Cara swallowed her astonishment
and looked around with wide eyes. She flushed as she met the intense stare of
the chalky prisoner, glancing quickly to the water surrounding the withered
black man. Moving to him, she cautiously undid her belt and flicked it at the
water sphere, braced to let it go quickly if it tried to suck her in. Instead,
the belt flicked the water and came away wet, dribbling water on the floor.
“Okay.” She slicked the water off
her belt, put it back on and went back to the shriveled gray man. Did his color
look a little better? That was assuming blue was his natural color, of course.
“If you give me back the bottle, I can get you more water.”
He quickly pushed it through the
bars.
Cara began to trek from the water
to his cell, water dripping down her arm and forming a trail along the floor
between cells. As soon as she got close, the withered man sucked the water to
him. He was looking better all the time, and she glanced between the other two,
wondering what she could do for them.
“Throw him a rock,” the blue man
suggested, following her gaze to Chalky.
She started at his rough croak,
but after a moment’s hesitation, set down the bottle and searched the cave
until she found some loose stones. Lugging them to the floating man, she set
them down and considered while he watched her with heart pounding intensity.
Taking a breath, she lobbed the rock underhand, arching to his left.
He grabbed it like a lightning
strike and held it to his chest, protecting it like a precious child. A green
glow surrounded his hands, and when his hands fell away, the rock was gone.
Cara blinked, astonished, but
quickly tossed him the rest. One by one, they were absorbed, and he began to
look better, less corroded. Pleased, she turned back to fetch more, only to
stop dead. A trickle of water was flowing from the water sphere along the trail
of drips, slowly building as it went to the blue man. A glance showed the
sphere seemed to be thinning around the black man.

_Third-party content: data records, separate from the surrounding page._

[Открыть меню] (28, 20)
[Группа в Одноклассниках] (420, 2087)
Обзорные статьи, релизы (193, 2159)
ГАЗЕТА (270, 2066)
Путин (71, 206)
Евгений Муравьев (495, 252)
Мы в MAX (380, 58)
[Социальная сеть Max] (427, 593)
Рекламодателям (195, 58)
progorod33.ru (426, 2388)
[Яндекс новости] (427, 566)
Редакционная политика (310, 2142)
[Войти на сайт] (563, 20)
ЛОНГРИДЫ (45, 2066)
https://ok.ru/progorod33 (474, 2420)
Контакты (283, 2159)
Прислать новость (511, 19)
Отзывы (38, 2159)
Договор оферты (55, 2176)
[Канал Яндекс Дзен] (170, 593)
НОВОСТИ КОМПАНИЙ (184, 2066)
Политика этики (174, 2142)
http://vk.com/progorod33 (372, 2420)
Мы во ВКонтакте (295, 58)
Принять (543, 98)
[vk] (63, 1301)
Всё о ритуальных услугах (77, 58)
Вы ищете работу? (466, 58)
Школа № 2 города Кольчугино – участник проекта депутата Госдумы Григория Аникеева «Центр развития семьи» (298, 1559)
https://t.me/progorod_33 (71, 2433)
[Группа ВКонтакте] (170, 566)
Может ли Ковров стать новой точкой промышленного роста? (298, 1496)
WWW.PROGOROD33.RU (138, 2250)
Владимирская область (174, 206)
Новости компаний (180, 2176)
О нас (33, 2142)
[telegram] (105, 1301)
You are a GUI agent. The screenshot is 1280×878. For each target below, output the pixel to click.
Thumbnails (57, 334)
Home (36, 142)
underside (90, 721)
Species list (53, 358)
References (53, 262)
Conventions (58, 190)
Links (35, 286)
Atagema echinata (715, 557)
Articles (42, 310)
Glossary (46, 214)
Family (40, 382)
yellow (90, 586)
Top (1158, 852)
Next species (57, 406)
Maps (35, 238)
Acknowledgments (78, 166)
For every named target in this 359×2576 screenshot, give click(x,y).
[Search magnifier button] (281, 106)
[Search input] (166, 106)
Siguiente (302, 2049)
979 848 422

The hair on her neck prickled in
warning. She may have felt the need to help these guys, but she didn’t know
them, didn’t even know what they were or why they were here. Not only were
there three of them, but they had abilities she didn’t. It was time to leave,
because from all appearances, they had things under control.
Acting like she was going for more rocks, she calmly
stepped over the small stream and headed to the far wall. She passed the rock
pile and kept on walking, hurrying through the tunnel.